=== INFORMATION PROVIDED ===
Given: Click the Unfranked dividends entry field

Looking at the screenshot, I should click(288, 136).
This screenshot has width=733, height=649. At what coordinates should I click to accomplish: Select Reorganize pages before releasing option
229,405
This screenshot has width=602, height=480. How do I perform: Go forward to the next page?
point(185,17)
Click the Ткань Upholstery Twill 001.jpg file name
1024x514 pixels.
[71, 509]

=== WORK REQUIRED ===
Each line above must be retyped exactly in the response.

=== OUTPUT OF THE EXERCISE ===
Given: Click the Unfranked dividends entry field

Looking at the screenshot, I should click(288, 136).
This screenshot has width=733, height=649. At what coordinates should I click to accomplish: Select Reorganize pages before releasing option
229,405
This screenshot has width=602, height=480. How do I perform: Go forward to the next page?
point(185,17)
Click the Ткань Upholstery Twill 001.jpg file name
1024x514 pixels.
[71, 509]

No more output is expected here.